Afin de sauver les muscles de l’avant-bras et la longueur du membre, Dmytro a subi cinq opérations dans trois villes différentes. Pendant ce temps, il a réussi à se marier et a définitivement décidé : pour continuer à vivre et à protéger sa Patrie, il aura besoin de la meilleure prothèse. Il est venu au centre des Incassables pour cela. « Je n’ai pas eu de main pendant six mois, et maintenant j’en ai une. Il est impossible pour une personne qui a deux mains de comprendre cela », explique Dmytro.

Maintenant, il est en rééducation et apprend à vivre avec une « nouvelle main ». Le garçon est très satisfait de la prothèse, grâce à laquelle il peut déjà taper un message, prendre une tasse de café ou sortir ses écouteurs. Quand la structure temporaire de la prothèse sera remplacée par une structure permanente, Dmytro ira à nouveau en première ligne, pour secourir des défenseurs ukrainiens. Le garçon en est convaincu : le membre bionique l’aidera à retourner à la pratique médicale et sauvera plus d’une centaine de vies.

Iryna Ponomarenko, 66 ans, originaire de Bakhmout, a essuyé des tirs ennemis au début du mois de septembre. Ce jour-là, cette femme s’est aventurée en ville pour faire des courses lorsqu’elle a soudain entendu un bruissement sur le sol. Elle est tombée et a regardé ses jambes : la droite avait disparu et la gauche était mutilée. Elle n’a repris conscience qu’une semaine plus tard : sa jambe a été amputée dans un hôpital de Dnipro et elle est venue se soigner à Lviv.

Iryna Ponomarenko Photo : Les Incassables

Au centre « Les Incassables », Iryna a réussi à sauver sa jambe gauche.

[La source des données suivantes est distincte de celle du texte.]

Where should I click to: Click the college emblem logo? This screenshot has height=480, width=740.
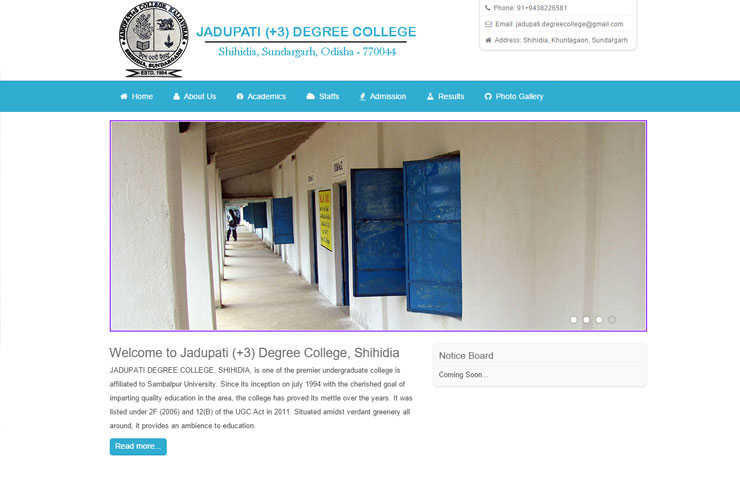click(153, 40)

Chirurgiens et orthopédistes-traumatologues ont effectué une opération de reconstruction : lors d’une intervention de longue durée, ils ont d’abord raccourci le membre écrasé, enlevant les tissus morts, puis ont refermé les plaies avec un lambeau musculaire et une greffe de peau. L’opération a été un succès. La femme commence maintenant sa rééducation et se prépare à recevoir une prothèse.

Un autre événement joyeux pour Iryna a été ses retrouvailles avec ses proches. « On leur a dit que j’étais morte. On m’a confondu avec une autre femme. Et à mon tour, j’avais peur que mes proches n’aient pas survécus », nous confie-t-elle. Depuis, son rêve d’embrasser sa famille un jour s’est réalisé : ses proches l’ont retrouvée.

Actuellement, le centre de réhabilitation «Les Incassables » et l’Académie des arts de Lviv travaillent à l’ouverture d’un centre d’art-thérapie. Un autre projet, c’est un programme de réhabilitation des patients ukrainiens en Croatie. Le prochain voyage de ce type est prévu pour le mois de juin.

L’Ukraine se bat pour chaque vie, chaque âme, malgré les séquelles et les traumatismes de guerre. La victoire, ce ne sera pas seulement l’intégrité territoriale restaurée, mais aussi la vie heureuse sur cette terre pour ceux qui ont été blessés.